A second oil shock for the United States came in 1979 when oil production in the Middle East plummeted following the Iranian Revolution. Crude oil prices have doubled over a 12 month period. Half a dozen states (not Wisconsin) enforced gasoline rationing for part of the year.
An advantage for buses
The region’s public transit systems – including the one operated by the City of Racine – benefited from the gas-pump sticker shock of the 1970s.
Jung noted that the Racine system carried about 829,000 passengers in 1975. In 1980, city buses carried just over 3 million passengers.
Statistics compiled by the Southeast Wisconsin Regional Planning Commission (SEWRPC) show that after falling steadily through the 1950s and 1960s, fixed-route transit ridership saw an increase in the late 1900s. 1970s which continued over the next decade before flattening out.
A current advantage
As the cost of operating a car, SUV or truck skyrockets once again, switching to RYDE Racine may be attractive for some residents.
RYDE Racine operates nine fixed bus routes covering the town of Racine and adjacent communities. Five of the lines operate seven days a week.
Compared to a full tank of gas, a bus ride is cheap – a one-way ticket (for anyone aged 6 and over) costs $2. Seniors, people with disabilities, and Medicare beneficiaries can ride for $1. Multi-ride passes start at $4.
RYDE Racine carried 1,041,115 passengers in 2019. Ridership dipped to 681,778 the following year as the COVID-19 pandemic closed businesses, schools and changed daily travel habits. Jung said ridership has not recovered.

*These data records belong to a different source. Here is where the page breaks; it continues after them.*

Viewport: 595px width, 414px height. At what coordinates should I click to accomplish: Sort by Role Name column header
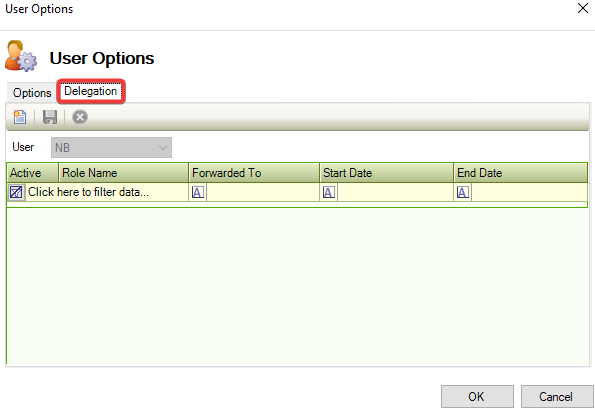point(123,173)
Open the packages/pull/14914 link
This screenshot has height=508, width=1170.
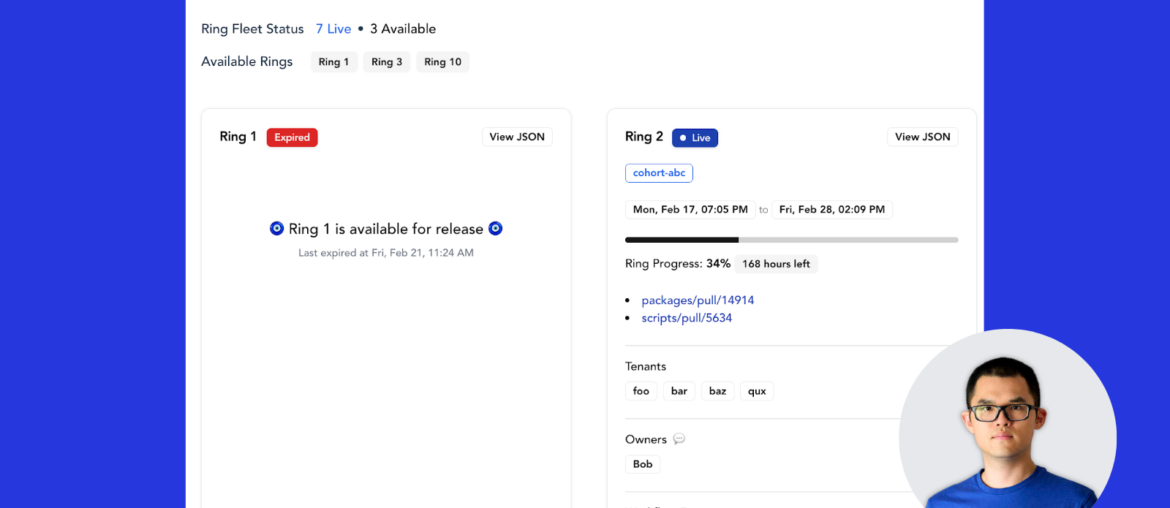[697, 300]
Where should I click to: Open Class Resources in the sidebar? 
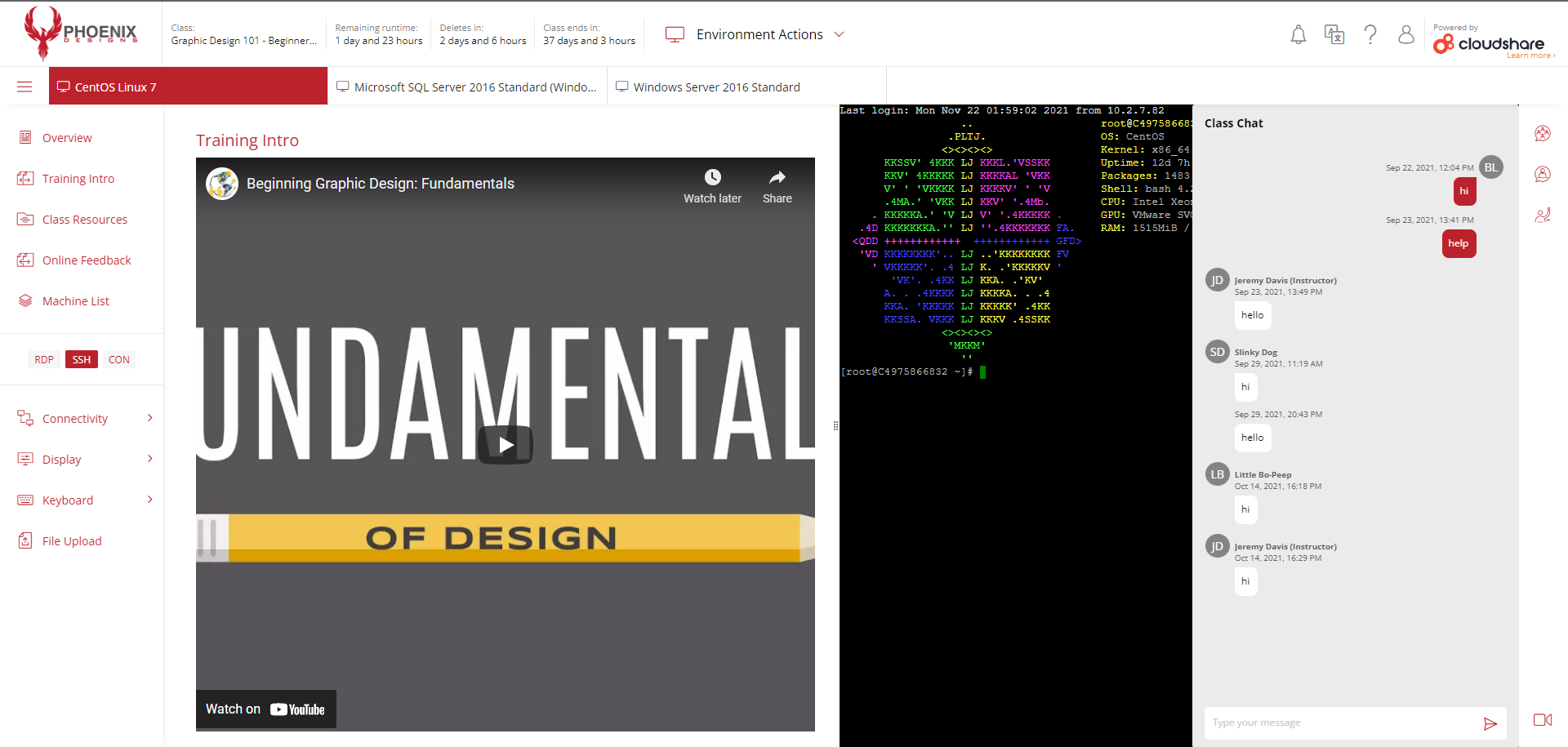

“COVID-19 has had a negative effect on us. Gasoline prices could have a positive effect. We’ll just have to see,” he said.
Good timing for electric
Meanwhile, RYDE Racine is preparing to roll out nine new battery-electric buses, a third of its current fleet.
RYDE Racine took delivery of the electric buses, manufactured by Proterra, in early February. They will replace the diesel-powered buses that are each 16 years old. Service technicians and transit system drivers are currently undergoing training on the new buses. Jung said a deployment event was scheduled for late April.
The buses and electric charging infrastructure were purchased with a $6.1 million grant from Volkswagen Transit’s Capital Assistance Program and a $3.1 million grant from the Federal Transit Authority of United States Department of Transportation. The purchase gives Racine the distinction of having the largest electric bus fleet in Wisconsin.
Each bus is designed to travel 175 miles on one charge. Plans call for the buses’ batteries to be recharged overnight.
Desirable savings for the City
Touted to reduce toxic exhaust emissions (Racine, Kenosha, and other Lake Michigan counties are in an area with poor air quality), electric buses are also expected to have costs. significantly lower operating times than diesel-powered buses. In February, when the new buses arrived, city officials estimated the electric models would save the transit system 56,000 gallons of fuel per year.
Based on Wednesday’s average retail diesel price of $4.65 in the Racine area, annual fuel savings could reach $260,400.
Jung says the actual savings won’t be known for several months, but he’s happy with the timing.
“It makes you grateful that we made the transition to electric when we did,” he said.